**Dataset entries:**
= = = = =
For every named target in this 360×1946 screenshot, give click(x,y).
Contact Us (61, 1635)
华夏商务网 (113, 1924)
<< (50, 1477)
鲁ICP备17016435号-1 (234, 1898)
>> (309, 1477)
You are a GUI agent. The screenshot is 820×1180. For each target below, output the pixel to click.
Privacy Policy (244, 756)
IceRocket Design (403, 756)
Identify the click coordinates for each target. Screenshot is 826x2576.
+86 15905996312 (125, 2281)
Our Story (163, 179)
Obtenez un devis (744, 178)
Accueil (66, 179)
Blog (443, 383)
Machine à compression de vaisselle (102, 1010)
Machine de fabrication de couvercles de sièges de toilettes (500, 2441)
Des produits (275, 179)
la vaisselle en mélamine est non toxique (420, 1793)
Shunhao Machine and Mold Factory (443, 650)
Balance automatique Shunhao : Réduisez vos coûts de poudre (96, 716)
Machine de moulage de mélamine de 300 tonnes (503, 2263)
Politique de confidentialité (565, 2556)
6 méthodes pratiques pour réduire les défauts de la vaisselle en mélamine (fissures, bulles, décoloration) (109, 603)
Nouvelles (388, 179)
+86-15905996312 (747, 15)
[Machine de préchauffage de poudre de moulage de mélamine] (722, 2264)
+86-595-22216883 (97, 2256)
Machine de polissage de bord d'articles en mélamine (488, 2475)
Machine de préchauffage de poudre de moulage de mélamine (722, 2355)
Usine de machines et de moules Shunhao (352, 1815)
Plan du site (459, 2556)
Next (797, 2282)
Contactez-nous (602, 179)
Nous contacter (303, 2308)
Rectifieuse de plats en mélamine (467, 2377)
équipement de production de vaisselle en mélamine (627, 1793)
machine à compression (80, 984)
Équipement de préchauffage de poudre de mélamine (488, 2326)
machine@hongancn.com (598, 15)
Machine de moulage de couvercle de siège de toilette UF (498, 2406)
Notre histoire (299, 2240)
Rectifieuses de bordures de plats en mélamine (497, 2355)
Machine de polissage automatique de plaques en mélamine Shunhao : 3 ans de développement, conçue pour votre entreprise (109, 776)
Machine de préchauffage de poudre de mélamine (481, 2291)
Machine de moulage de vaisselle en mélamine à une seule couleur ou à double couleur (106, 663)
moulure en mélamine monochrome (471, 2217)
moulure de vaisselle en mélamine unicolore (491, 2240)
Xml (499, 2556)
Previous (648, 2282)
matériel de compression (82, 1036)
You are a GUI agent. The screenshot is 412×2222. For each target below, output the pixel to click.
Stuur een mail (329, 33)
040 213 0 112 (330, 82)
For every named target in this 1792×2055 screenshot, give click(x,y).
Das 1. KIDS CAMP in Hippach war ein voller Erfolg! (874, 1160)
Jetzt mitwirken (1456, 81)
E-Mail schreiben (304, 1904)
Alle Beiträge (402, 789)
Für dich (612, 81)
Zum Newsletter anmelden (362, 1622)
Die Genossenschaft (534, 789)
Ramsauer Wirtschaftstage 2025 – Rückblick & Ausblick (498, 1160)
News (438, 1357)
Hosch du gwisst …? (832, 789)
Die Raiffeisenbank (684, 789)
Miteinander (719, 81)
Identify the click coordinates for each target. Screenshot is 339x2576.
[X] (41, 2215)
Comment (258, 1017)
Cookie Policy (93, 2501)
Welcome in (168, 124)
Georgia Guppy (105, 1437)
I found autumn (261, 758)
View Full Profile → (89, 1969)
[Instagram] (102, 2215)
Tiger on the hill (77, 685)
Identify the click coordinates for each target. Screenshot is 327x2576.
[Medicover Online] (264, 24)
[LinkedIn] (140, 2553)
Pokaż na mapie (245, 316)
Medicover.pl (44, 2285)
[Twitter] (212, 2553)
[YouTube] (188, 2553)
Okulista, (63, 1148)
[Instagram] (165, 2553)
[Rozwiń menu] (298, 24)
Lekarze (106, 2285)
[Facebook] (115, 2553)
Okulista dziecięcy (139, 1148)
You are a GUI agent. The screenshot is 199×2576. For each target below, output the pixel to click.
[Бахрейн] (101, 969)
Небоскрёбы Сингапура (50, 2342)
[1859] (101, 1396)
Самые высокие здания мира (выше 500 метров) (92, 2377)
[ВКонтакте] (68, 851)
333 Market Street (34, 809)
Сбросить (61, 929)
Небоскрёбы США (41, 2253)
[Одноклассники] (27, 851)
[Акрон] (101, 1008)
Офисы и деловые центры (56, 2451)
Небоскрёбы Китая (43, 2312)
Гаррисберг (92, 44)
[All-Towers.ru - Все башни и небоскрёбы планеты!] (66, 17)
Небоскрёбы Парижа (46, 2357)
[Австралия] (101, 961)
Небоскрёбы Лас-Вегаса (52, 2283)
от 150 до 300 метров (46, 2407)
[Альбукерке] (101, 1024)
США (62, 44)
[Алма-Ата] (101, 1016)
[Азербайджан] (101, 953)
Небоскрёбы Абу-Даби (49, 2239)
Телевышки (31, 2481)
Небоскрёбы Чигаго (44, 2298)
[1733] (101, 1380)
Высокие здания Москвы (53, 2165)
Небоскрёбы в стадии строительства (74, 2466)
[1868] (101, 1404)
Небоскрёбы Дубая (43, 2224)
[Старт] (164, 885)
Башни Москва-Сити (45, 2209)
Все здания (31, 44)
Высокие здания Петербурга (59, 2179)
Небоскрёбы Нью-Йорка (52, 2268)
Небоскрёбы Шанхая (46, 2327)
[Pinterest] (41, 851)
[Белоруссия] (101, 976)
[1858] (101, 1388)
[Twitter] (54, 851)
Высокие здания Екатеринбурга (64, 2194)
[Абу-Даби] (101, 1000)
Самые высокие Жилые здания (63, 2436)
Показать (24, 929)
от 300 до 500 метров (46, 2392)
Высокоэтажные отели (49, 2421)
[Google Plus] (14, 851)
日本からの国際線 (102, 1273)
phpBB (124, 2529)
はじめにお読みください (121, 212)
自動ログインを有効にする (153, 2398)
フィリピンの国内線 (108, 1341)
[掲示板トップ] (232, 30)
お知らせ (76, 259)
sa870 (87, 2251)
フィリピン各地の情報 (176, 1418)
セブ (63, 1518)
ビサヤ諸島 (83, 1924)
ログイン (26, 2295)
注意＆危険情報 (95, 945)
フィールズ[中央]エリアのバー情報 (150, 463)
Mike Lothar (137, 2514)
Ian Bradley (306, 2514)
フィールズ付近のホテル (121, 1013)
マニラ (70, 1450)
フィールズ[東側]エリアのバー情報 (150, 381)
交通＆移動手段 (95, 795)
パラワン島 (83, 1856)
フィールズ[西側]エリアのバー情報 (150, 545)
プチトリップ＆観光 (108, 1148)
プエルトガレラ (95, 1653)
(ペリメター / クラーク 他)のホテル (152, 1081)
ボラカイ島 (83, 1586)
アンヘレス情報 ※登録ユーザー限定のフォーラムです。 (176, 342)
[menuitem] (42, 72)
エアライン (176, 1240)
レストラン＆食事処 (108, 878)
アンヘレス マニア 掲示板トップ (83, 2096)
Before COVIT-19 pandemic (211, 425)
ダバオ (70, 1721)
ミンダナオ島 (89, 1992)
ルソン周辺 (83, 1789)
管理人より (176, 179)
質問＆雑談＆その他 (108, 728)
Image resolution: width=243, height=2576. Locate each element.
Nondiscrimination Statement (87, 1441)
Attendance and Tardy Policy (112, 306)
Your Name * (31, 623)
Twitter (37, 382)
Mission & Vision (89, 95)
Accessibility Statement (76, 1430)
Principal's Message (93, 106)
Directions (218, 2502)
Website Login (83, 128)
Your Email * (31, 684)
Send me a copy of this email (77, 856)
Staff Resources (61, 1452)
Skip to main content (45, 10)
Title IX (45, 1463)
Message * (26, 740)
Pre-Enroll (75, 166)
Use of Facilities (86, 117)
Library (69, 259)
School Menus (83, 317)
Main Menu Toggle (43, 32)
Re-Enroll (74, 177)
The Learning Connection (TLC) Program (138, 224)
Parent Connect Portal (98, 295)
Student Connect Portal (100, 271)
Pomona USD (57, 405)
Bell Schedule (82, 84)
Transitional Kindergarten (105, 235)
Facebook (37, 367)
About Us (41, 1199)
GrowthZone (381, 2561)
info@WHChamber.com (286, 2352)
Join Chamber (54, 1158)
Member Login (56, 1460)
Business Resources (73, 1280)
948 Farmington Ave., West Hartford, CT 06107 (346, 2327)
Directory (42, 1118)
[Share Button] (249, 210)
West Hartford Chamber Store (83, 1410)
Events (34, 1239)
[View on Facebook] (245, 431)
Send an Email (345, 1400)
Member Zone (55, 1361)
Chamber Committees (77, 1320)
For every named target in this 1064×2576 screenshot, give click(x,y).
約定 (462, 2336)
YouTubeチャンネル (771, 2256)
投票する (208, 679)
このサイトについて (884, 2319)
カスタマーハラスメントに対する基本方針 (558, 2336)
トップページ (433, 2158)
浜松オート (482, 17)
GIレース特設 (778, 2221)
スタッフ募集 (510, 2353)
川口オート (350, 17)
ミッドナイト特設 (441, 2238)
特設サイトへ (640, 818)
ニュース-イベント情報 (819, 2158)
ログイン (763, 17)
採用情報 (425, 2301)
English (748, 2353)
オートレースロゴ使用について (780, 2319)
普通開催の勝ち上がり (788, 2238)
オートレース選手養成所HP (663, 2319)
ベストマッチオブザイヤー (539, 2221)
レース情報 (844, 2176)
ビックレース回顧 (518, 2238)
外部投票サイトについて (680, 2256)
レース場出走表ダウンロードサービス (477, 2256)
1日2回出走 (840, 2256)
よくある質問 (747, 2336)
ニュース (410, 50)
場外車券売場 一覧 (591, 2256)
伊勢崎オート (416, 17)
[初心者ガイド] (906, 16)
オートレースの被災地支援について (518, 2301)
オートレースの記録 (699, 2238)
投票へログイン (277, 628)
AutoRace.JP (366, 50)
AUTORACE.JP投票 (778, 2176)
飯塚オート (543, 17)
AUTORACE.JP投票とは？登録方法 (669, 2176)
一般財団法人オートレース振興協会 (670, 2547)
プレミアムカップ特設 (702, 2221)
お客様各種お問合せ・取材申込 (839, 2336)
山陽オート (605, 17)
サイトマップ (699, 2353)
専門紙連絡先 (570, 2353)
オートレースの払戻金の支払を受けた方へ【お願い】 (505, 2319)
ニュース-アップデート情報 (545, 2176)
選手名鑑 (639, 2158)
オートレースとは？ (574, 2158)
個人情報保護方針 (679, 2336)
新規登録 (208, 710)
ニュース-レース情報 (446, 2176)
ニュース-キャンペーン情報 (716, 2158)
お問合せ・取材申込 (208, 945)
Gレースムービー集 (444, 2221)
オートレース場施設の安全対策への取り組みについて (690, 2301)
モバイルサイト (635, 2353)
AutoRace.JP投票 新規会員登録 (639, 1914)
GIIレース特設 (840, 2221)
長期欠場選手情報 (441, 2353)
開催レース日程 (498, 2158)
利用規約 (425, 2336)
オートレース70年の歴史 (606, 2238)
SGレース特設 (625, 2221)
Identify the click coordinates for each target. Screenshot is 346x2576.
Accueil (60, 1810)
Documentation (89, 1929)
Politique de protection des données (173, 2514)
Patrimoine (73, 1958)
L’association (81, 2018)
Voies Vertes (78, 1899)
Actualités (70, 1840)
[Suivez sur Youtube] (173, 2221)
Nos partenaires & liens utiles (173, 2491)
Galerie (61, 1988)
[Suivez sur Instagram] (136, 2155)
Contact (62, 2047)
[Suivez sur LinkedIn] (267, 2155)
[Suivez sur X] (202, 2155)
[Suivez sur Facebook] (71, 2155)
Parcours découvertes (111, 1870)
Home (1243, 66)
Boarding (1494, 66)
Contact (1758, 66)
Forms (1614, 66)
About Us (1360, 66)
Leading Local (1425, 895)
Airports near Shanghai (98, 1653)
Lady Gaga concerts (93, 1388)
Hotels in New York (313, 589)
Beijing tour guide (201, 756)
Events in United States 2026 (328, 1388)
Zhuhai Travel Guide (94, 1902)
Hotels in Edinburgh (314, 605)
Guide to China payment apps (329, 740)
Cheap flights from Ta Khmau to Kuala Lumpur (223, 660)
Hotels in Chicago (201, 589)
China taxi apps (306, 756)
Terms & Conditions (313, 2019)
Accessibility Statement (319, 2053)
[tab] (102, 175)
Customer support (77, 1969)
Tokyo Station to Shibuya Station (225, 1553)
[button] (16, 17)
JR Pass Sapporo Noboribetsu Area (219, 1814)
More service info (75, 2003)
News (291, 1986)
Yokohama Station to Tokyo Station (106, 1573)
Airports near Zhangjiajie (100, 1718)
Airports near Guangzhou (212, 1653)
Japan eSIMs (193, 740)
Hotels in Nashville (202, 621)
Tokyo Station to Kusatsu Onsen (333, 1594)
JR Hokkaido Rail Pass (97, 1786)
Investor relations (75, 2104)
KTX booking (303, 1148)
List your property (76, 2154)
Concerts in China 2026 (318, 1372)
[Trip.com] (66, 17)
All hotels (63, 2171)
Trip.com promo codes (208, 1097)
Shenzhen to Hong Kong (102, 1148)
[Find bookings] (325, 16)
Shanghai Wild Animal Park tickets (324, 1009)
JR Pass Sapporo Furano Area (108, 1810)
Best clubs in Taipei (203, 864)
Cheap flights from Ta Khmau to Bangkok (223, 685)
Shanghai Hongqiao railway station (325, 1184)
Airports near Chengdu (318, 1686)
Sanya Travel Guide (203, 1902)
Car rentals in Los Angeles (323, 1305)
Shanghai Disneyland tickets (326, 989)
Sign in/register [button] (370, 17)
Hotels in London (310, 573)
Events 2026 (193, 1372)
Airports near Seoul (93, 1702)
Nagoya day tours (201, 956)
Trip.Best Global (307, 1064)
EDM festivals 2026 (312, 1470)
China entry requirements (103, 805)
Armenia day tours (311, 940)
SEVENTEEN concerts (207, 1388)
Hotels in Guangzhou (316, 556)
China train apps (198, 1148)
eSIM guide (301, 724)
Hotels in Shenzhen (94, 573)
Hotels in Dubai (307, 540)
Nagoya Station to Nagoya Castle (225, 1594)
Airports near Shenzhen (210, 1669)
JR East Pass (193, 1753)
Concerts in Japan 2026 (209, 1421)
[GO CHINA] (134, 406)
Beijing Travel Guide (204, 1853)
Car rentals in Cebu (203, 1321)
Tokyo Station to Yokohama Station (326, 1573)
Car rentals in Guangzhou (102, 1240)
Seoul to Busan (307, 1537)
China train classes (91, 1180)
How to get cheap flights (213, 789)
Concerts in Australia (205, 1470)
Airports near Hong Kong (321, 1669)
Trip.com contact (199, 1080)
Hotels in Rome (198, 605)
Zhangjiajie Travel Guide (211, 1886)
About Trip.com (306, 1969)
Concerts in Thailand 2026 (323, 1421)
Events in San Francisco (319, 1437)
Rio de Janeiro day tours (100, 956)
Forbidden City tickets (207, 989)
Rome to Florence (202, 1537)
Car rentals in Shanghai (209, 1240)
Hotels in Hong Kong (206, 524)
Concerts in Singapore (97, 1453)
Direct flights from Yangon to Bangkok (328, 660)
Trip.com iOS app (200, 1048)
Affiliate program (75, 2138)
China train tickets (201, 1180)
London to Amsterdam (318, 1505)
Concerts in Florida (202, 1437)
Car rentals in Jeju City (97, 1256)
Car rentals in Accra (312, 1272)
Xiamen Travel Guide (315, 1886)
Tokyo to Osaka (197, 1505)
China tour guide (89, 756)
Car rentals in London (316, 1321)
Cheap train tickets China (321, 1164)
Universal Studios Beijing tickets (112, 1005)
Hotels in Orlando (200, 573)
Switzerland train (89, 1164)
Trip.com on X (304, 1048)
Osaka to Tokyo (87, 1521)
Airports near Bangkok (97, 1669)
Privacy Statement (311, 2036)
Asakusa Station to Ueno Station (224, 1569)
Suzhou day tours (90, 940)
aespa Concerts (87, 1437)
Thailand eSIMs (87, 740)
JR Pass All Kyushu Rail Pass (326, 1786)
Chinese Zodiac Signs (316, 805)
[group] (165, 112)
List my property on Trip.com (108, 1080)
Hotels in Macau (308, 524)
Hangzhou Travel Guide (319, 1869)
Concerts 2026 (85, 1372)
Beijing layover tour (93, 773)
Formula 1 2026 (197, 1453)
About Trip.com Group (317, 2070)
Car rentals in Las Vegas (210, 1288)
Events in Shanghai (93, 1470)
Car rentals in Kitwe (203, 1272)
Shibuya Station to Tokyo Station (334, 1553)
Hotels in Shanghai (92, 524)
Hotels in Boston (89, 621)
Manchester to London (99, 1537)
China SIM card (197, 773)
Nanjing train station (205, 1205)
= = = = =
**WORK ORDER:** Would you please copy exactly the part of the entries above that begins at the line containing "よくある質問 (747, 2336)" and ends at the line containing "一般財団法人オートレース振興協会 (670, 2547)", both lines included?

**EXERCISE ANSWER:**
よくある質問 (747, 2336)
ニュース (410, 50)
場外車券売場 一覧 (591, 2256)
伊勢崎オート (416, 17)
[初心者ガイド] (906, 16)
オートレースの被災地支援について (518, 2301)
オートレースの記録 (699, 2238)
投票へログイン (277, 628)
AutoRace.JP (366, 50)
AUTORACE.JP投票 (778, 2176)
飯塚オート (543, 17)
AUTORACE.JP投票とは？登録方法 (669, 2176)
一般財団法人オートレース振興協会 (670, 2547)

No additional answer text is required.